Records drawn from a collection

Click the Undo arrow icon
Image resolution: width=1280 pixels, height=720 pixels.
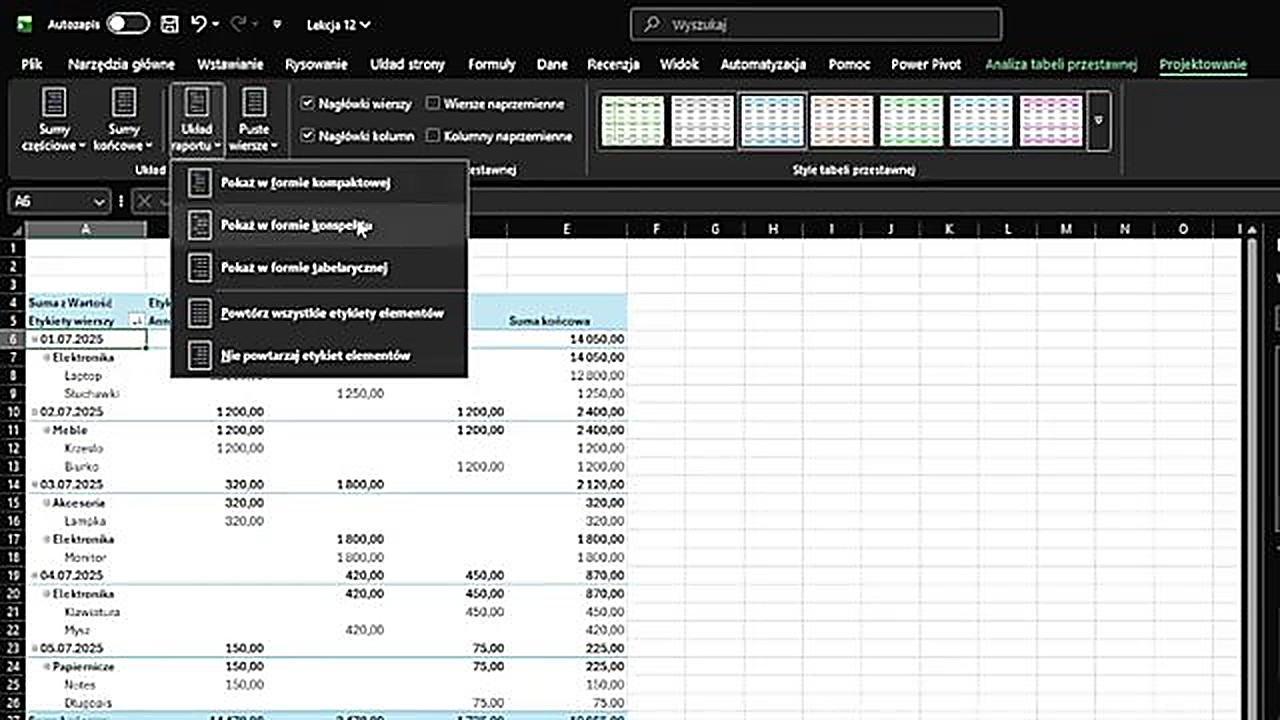coord(199,24)
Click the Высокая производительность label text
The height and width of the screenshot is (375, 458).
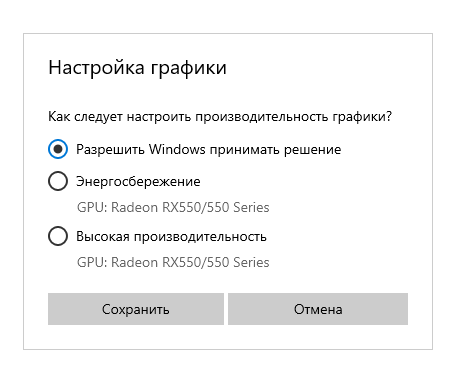[x=171, y=237]
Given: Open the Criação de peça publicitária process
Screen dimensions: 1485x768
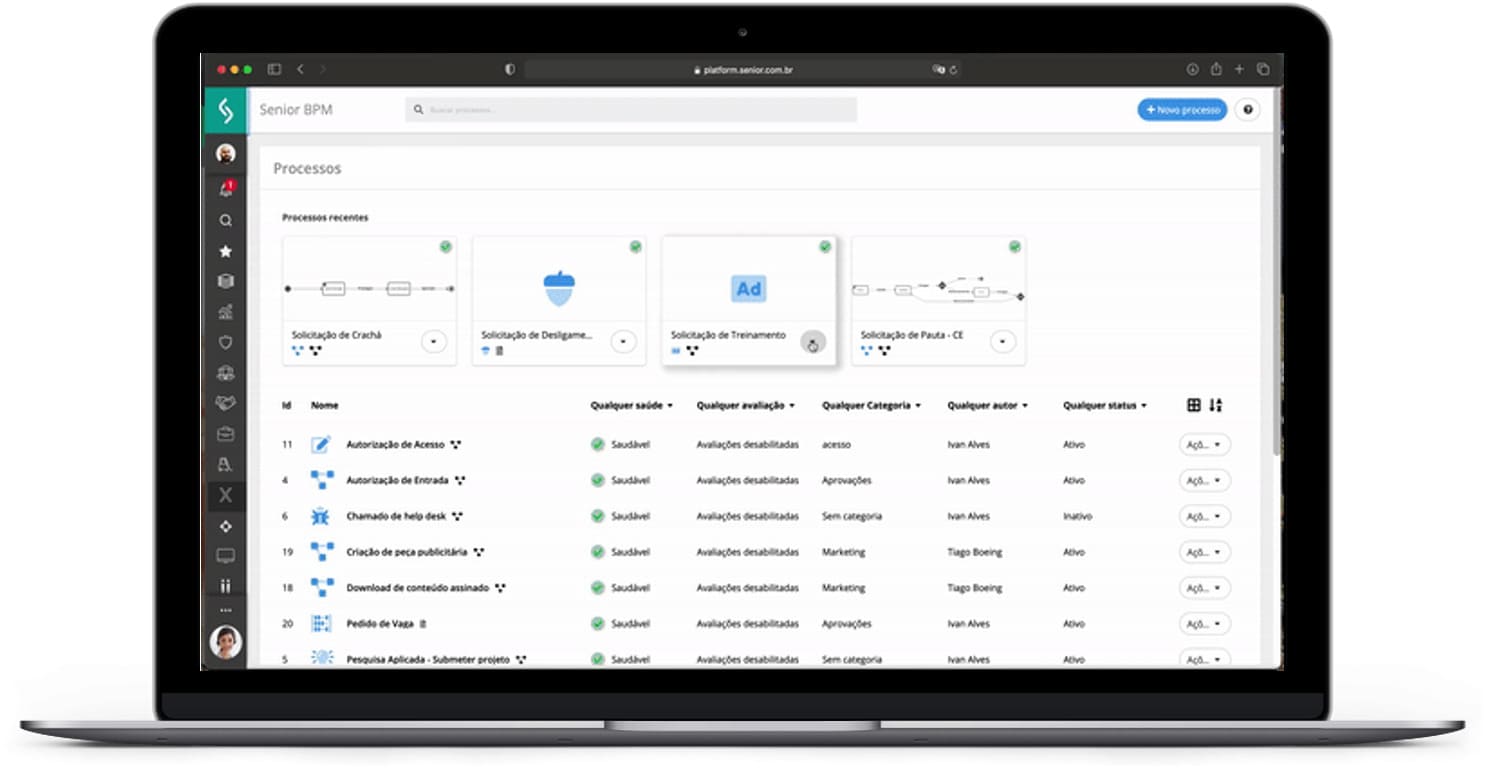Looking at the screenshot, I should (x=405, y=552).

### Written exercise:
Copy every one of the records above word for word, but omit the pictures.

### The completed task:
Click the Undo arrow icon
Image resolution: width=1280 pixels, height=720 pixels.
coord(199,24)
Click the Высокая производительность label text
The height and width of the screenshot is (375, 458).
[x=171, y=237]
Given: Open the Criação de peça publicitária process
Screen dimensions: 1485x768
Looking at the screenshot, I should (x=405, y=552).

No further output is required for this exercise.